The problem. Could you reproduce the lines below from the one with "mike@w3.org (256, 612)" through the one with "[Close dialog] (725, 613)"? Keep both ends and add nothing.

(Provided material begins)

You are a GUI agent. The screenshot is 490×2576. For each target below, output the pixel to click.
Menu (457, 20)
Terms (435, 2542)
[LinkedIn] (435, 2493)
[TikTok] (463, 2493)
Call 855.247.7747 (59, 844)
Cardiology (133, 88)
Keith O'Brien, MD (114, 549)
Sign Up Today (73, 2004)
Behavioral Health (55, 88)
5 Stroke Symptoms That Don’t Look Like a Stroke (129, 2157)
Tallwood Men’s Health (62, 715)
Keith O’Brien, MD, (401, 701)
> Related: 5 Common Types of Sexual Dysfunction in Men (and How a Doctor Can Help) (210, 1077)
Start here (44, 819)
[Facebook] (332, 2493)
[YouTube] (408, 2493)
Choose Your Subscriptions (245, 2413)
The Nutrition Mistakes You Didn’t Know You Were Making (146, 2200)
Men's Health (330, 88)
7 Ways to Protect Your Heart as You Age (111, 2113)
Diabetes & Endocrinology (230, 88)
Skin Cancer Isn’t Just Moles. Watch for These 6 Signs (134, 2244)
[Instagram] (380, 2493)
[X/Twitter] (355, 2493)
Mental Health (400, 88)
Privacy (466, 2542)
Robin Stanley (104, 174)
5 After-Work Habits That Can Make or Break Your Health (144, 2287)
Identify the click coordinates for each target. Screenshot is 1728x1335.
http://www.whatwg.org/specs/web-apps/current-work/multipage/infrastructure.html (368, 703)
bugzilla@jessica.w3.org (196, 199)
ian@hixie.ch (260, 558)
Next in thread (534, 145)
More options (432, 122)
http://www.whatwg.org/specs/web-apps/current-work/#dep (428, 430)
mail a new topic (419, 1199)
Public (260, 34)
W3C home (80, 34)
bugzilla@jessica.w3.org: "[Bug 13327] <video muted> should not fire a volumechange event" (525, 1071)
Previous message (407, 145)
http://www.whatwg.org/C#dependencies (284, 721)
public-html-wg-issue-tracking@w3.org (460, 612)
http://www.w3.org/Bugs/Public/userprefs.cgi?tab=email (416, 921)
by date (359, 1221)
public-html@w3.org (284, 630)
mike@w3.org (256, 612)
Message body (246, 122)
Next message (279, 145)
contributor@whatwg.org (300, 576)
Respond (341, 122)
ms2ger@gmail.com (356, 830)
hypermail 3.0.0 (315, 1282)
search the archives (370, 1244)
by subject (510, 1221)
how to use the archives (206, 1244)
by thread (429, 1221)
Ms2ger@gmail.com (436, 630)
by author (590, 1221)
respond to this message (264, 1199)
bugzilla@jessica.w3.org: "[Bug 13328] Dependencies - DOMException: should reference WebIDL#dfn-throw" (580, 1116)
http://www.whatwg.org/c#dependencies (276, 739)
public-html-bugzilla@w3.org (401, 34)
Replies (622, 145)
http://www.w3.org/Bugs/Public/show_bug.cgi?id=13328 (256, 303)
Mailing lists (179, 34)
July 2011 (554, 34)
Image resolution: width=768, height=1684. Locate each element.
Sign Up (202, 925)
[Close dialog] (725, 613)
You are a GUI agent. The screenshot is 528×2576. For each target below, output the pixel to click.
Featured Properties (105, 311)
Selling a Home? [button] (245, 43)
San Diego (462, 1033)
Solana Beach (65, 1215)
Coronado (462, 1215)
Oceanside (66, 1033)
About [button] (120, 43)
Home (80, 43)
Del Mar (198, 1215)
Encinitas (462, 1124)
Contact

(Provided material ends)

Exercise result.
mike@w3.org (256, 612)
Message body (246, 122)
Next message (279, 145)
contributor@whatwg.org (300, 576)
Respond (341, 122)
ms2ger@gmail.com (356, 830)
hypermail 3.0.0 (315, 1282)
search the archives (370, 1244)
by subject (510, 1221)
how to use the archives (206, 1244)
by thread (429, 1221)
Ms2ger@gmail.com (436, 630)
by author (590, 1221)
respond to this message (264, 1199)
bugzilla@jessica.w3.org: "[Bug 13328] Dependencies - DOMException: should reference WebIDL#dfn-throw" (580, 1116)
http://www.whatwg.org/c#dependencies (276, 739)
public-html-bugzilla@w3.org (401, 34)
Replies (622, 145)
http://www.w3.org/Bugs/Public/show_bug.cgi?id=13328 (256, 303)
Mailing lists (179, 34)
July 2011 (554, 34)
Image resolution: width=768, height=1684. Locate each element.
Sign Up (202, 925)
[Close dialog] (725, 613)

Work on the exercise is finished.